Calling an endpoint is easy enough: Simply use the openai.Completion.create
method to get a response, setting the maximum number of tokens needed to contain your prompt and its response. The response object returned by the API contains the text generated by your model, which can be extracted, formatted, and then used by the rest of your code. The basic calls are simple, and there are additional parameters your code can use to manage the response. These control the model’s creativity and how it samples its results. You can use these parameters to ensure responses are straightforward and accurate.

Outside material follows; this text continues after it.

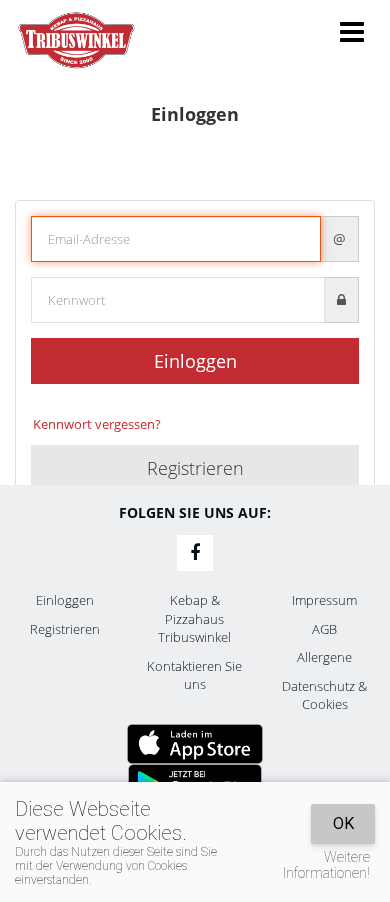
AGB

If you’re using another language, use its REST and JSON parsing tools. You can find an API reference in the Azure OpenAI documentation or take advantage of Azure’s GitHub-hosted Swagger specifications to generate API calls and work with the returned data. This approach works well with IDEs like Visual Studio.
Azure OpenAI pricing
One key element of OpenAI models is their token-based pricing model. Tokens in Azure OpenAI aren’t the familiar authentication token; they’re tokenized sections of strings, which are created using an internal statistical model. OpenAI provides a tool on its site to show how strings are tokenized to help you understand how your queries are billed. You can expect a token to be roughly four characters of text, though it can be less or more; however, it should end up with 75 words needing about 100 tokens (roughly a paragraph of normal text).
The more complex the model, the higher priced the tokens. Base model Ada comes in at about $0.0004 per 1,000 tokens, and the high-end Davinci is $0.02. If you apply your own tuning, there’s a storage cost, and if you’re using embeddings, costs can be an order of magnitude higher due to increased compute requirements. There are additional costs for fine-tuning models, starting at $20 per compute hour. The Azure website has sample prices, but actual pricing can vary depending on your organization’s account relationship with Microsoft.
Perhaps the most surprising thing about Azure OpenAI is how simple it is. As you’re using prebuilt models (with the option of some fine tuning), all you need to do is apply some basic pretraining, understand how prompts generate output, and link the tools to your code, generating text content or code as and when it’s needed.